__Goal of the exercise__.
In the CDDO-Im abstract, which protein decreased at the same time as the drug-driven gene induction?

Background: Gene-targeted iMycEmu mice that carry a His6-tagged mouse Myc(c-myc)cDNA, MycHis, just 5' of the immunoglobulin heavy-chain enhancer, Emu, are prone to B cell and plasma cell neoplasms, such as lymphoblastic B-cell lymphoma (LBL) and plasmacytoma (PCT). Cell lines derived from Myc-induced neoplasms of this sort may provide a good model system for the design and testing of new approaches to prevent and treat MYC-driven B cell and plasma cell neoplasms in human beings. To test this hypothesis, we used the LBL-derived cell line, iMycEmu-1, and the newly established PCT-derived cell line, iMycEmu-2, to evaluate the growth inhibitory and death inducing potency of the cancer drug candidate, CDDO-imidazolide (CDDO-Im).
Methods: Morphological features and surface marker expression of iMycEmu-2 cells were evaluated using cytological methods and FACS, respectively. mRNA expression levels of the inserted MycHis and normal Myc genes were determined by allele-specific RT-PCR and qPCR. Myc protein was detected by immunoblotting. Cell cycle progression and apoptosis were analyzed by FACS. The expression of 384 "pathway" genes was assessed with the help of Superarray cDNA macroarrays and verified, in part, by RT-PCR.
Results: Sub-micromolar concentrations of CDDO-Im caused growth arrest and apoptosis in iMycEmu-1 and iMycEmu-2 cells. CDDO-Im-dependent growth inhibition and apoptosis were associated in both cell lines with the up-regulation of 30 genes involved in apoptosis, cell cycling, NFkappaB signaling, and stress and toxicity responses. Strongly induced (> or = 10 fold) were genes encoding caspase 14, heme oxygenase 1 (Hmox1), flavin-containing monooxygenase 4 (Fmo4), and three members of the cytochrome P450 subfamily 2 of mixed-function oxygenases (Cyp2a4, Cyp2b9, Cyp2c29). CDDO-Im-dependent gene induction coincided with a decrease in Myc protein.
Conclusion: Growth arrest and killing of neoplastic mouse B cells and plasma cells by CDDO-Im, a closely related derivative of the synthetic triterpenoid 2-cyano-3,12-dioxooleana-1,9-dien-28-oic acid, appears to be caused, in part, by drug-induced stress responses and reduction of Myc.

__Record excerpts__.
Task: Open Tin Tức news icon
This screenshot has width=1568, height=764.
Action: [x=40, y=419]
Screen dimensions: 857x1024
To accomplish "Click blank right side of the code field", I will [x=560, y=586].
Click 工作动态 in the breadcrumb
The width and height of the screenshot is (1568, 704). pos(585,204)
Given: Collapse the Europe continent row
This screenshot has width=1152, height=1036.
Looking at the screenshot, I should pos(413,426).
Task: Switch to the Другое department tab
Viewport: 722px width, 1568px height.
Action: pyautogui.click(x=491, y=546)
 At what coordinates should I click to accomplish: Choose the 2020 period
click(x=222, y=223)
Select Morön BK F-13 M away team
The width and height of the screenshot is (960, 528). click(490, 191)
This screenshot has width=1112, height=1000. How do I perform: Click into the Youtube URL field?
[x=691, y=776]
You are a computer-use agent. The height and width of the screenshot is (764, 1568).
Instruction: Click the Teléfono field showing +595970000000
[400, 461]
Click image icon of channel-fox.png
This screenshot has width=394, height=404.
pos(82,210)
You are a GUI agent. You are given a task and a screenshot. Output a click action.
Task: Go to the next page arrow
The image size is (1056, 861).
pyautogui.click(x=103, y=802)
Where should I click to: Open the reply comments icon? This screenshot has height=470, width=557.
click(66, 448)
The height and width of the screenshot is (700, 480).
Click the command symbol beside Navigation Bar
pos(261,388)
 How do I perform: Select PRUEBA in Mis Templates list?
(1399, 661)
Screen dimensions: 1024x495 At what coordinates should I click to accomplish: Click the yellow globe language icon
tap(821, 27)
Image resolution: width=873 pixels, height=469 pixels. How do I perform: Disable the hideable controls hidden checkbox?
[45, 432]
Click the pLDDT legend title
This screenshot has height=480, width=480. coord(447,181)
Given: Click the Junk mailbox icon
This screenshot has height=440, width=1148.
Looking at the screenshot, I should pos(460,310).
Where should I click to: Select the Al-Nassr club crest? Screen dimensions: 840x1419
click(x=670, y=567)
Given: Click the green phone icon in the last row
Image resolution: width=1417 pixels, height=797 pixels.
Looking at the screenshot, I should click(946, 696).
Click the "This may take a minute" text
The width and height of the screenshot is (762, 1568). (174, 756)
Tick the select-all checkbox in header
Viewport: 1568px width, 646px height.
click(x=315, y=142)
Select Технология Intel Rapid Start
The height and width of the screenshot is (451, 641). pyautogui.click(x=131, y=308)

__Solution for this task__.
Myc protein